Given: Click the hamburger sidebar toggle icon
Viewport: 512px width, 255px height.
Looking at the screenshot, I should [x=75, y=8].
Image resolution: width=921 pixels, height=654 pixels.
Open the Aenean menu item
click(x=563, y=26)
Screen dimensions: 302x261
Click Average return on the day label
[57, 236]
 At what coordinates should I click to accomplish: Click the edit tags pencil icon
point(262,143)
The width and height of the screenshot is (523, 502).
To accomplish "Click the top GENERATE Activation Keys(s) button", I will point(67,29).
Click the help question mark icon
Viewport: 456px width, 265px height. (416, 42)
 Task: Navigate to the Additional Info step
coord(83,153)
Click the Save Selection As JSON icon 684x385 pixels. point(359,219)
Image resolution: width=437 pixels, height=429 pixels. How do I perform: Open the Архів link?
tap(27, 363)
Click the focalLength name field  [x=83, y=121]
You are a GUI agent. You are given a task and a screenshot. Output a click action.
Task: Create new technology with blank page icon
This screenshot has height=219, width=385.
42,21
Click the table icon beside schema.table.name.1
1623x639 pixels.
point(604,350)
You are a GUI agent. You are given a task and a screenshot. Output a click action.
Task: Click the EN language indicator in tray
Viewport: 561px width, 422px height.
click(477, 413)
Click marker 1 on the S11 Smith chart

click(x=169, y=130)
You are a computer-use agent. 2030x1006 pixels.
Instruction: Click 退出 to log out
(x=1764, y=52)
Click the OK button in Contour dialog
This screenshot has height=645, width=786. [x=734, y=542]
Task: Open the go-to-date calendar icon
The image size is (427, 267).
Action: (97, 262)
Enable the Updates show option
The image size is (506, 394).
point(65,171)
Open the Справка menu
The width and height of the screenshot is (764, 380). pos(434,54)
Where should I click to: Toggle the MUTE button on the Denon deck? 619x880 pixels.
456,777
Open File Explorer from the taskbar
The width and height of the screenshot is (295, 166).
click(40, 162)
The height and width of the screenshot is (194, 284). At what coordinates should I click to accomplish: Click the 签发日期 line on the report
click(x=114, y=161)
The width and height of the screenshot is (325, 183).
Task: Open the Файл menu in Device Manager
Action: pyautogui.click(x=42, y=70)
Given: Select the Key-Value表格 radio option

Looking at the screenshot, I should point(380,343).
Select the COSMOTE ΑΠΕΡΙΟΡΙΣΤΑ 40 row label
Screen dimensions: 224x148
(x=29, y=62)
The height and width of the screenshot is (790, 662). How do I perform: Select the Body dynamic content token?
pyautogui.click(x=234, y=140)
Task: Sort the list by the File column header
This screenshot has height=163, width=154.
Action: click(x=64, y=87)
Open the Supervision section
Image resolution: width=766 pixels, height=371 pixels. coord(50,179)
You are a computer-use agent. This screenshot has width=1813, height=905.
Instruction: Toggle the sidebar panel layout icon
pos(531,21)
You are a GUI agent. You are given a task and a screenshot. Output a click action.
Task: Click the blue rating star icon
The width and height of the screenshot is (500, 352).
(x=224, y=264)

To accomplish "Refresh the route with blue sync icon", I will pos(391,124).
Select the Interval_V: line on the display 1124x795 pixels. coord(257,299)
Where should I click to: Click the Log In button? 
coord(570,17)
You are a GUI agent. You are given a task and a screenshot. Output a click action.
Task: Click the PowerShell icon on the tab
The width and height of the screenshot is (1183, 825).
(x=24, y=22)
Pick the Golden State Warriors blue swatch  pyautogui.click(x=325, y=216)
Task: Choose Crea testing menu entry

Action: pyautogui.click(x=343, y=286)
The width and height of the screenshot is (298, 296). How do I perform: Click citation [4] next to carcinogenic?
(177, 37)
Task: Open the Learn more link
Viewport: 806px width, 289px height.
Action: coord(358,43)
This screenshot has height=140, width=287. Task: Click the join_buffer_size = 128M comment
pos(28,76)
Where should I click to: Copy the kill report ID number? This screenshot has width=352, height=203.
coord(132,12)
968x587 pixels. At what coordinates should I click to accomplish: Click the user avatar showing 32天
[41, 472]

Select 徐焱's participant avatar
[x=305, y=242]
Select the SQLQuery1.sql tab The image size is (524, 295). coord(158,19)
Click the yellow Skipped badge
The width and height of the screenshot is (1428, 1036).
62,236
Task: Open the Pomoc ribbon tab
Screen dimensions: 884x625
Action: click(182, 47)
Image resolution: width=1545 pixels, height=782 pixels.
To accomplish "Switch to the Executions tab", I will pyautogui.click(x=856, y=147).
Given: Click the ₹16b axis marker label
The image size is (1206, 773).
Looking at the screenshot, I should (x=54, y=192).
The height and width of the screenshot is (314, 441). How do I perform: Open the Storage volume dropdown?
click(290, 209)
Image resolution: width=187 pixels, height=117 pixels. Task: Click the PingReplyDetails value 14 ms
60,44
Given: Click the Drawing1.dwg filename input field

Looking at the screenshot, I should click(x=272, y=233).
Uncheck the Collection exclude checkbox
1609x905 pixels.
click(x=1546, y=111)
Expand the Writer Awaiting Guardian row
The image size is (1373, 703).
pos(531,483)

◇ ◇ ◇ ◇

Copy the entries above verbatim, from the line with "You are a computer-use agent. 2030x1006" up to and including the line with "Action: pyautogui.click(x=42, y=70)".

You are a computer-use agent. 2030x1006 pixels.
Instruction: Click 退出 to log out
(x=1764, y=52)
Click the OK button in Contour dialog
This screenshot has height=645, width=786. [x=734, y=542]
Task: Open the go-to-date calendar icon
The image size is (427, 267).
Action: (97, 262)
Enable the Updates show option
The image size is (506, 394).
point(65,171)
Open the Справка menu
The width and height of the screenshot is (764, 380). pos(434,54)
Where should I click to: Toggle the MUTE button on the Denon deck? 619x880 pixels.
456,777
Open File Explorer from the taskbar
The width and height of the screenshot is (295, 166).
click(40, 162)
The height and width of the screenshot is (194, 284). At what coordinates should I click to accomplish: Click the 签发日期 line on the report
click(x=114, y=161)
The width and height of the screenshot is (325, 183).
Task: Open the Файл menu in Device Manager
Action: pyautogui.click(x=42, y=70)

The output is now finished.